Saturday, April 18, 2009

Quality Nightmare is More than "Inadvertent Neglect"


The Veterans Administration exposed over 10,000 patients to other patients' blood and body fluids. The problem arose in cleaning endoscopic parts. The VA characterized the problems as:


"inadvertently neglecting to appropriately reprocess a specific auxiliary water tube."
Horse hockey! It's a quality nightmare. Over twenty five patients now have Hepatitis B, C, or AIDS.

When the VA system purchased the equipment from Olympus American Inc., the vendor should have trained hospital staff on proper cleaning. Did the Olympus trainer not cover the information adequately?

Olympus left maintenance and upkeep information with the hospital. Was the documentation clear as to what hospital staff needed to do to keep patients safe from exposure?

Was the water tube specified as a disposable or reusable device? If the VA wanted to save money, they might reuse a disposable item, especially if it could increase their incentive bonuses.

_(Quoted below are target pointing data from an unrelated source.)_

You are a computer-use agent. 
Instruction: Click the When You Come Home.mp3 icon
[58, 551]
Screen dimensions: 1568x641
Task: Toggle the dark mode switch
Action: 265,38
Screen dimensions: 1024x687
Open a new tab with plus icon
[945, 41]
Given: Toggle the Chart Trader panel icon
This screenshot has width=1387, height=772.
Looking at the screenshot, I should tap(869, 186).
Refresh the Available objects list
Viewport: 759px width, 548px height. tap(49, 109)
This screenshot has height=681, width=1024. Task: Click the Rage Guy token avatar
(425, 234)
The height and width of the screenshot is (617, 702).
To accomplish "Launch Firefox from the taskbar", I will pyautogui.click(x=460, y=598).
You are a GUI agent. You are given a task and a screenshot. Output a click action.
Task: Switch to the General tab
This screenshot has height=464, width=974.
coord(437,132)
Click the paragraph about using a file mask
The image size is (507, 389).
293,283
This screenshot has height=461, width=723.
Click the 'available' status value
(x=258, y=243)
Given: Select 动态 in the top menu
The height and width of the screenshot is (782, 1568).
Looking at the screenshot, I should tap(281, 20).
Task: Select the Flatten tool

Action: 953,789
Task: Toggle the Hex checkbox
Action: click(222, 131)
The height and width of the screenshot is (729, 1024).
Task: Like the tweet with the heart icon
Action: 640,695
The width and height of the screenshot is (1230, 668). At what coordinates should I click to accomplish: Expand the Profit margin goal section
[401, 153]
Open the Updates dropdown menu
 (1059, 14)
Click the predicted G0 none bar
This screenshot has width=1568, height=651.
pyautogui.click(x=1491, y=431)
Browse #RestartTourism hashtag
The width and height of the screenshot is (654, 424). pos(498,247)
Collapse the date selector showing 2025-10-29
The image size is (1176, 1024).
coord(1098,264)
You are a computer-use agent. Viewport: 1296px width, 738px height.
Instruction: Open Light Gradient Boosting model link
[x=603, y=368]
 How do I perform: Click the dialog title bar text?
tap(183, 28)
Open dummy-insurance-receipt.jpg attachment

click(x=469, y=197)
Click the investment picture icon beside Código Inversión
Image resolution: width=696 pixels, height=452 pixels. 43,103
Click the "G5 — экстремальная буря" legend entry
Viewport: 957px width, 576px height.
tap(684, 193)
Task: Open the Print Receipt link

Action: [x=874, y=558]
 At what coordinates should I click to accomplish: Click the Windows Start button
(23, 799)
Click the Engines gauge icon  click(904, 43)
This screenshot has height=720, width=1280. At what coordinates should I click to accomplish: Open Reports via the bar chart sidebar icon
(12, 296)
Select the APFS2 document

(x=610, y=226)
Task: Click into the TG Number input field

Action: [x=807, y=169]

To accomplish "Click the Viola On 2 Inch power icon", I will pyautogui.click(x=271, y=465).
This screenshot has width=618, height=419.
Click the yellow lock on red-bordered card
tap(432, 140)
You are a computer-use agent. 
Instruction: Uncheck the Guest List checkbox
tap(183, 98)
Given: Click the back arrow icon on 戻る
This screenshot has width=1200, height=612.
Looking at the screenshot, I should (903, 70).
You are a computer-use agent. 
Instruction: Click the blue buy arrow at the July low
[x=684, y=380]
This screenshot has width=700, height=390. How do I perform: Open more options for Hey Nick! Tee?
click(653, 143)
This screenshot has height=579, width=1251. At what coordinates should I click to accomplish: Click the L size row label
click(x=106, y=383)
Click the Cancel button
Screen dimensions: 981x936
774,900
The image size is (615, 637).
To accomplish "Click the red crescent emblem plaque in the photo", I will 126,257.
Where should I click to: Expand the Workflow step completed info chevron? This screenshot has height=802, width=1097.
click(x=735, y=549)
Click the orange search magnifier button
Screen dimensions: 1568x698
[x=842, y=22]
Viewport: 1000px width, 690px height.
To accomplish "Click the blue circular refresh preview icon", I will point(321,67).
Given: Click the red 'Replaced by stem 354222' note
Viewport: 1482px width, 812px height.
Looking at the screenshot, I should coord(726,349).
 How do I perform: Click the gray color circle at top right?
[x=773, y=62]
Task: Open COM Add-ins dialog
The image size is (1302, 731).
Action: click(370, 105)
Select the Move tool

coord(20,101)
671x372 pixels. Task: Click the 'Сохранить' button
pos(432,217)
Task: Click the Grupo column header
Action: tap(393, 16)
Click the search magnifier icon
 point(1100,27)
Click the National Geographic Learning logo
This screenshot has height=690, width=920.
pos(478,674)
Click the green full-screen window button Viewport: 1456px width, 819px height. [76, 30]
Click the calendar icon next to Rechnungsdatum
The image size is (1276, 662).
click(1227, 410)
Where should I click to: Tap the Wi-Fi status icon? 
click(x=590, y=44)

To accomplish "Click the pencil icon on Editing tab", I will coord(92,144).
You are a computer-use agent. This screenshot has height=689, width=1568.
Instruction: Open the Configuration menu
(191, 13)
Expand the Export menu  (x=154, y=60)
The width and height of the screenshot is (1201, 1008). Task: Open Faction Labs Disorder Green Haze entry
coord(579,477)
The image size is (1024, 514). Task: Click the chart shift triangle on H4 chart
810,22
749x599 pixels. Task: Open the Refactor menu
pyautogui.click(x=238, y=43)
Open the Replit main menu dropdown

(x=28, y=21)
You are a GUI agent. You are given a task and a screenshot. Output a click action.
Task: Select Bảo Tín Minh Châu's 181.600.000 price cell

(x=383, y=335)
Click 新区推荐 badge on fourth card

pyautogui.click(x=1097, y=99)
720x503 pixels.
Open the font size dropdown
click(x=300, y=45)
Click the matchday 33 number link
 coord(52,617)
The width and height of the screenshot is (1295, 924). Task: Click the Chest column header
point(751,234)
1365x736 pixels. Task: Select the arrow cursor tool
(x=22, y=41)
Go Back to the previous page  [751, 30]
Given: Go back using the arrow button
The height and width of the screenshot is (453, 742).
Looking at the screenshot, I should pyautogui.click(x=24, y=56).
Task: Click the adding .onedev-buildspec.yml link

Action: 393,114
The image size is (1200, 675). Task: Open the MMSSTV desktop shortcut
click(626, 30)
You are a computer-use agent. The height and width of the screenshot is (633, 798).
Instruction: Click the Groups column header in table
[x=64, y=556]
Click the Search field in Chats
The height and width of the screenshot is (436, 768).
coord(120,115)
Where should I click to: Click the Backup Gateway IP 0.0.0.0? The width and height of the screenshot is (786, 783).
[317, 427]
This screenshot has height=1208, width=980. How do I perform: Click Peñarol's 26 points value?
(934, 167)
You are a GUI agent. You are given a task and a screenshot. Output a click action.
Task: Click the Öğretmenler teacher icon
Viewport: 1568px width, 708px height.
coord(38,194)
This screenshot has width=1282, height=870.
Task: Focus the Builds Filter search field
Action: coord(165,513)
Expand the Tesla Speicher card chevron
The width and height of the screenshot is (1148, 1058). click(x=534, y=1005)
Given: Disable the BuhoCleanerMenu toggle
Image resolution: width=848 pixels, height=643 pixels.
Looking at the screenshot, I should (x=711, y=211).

Three VA sites failed patients, Murfreesboro, TN, Augusta, GA and Miami, FL. How did incentive pay impact multi-site, multi-year periods of "inadvertent neglect"?

The AP obtained information on the exposure from the VA system. Their e-mail stated:


"tubing attached to the endoscopic equipment was cleaned at the end of each day, rather than immediately after each patient—a violation of the manufacturer's instructions."

The question is why? Why did the VA allow blood and body fluid exposure to over 10,000 patients? It's management's job to know.

"Inadvertent harm" is spin for management's failure to lead on quality. It belongs in the same place as Katrina's "unprecedented event." They both cover government nightmares for thousands of patients.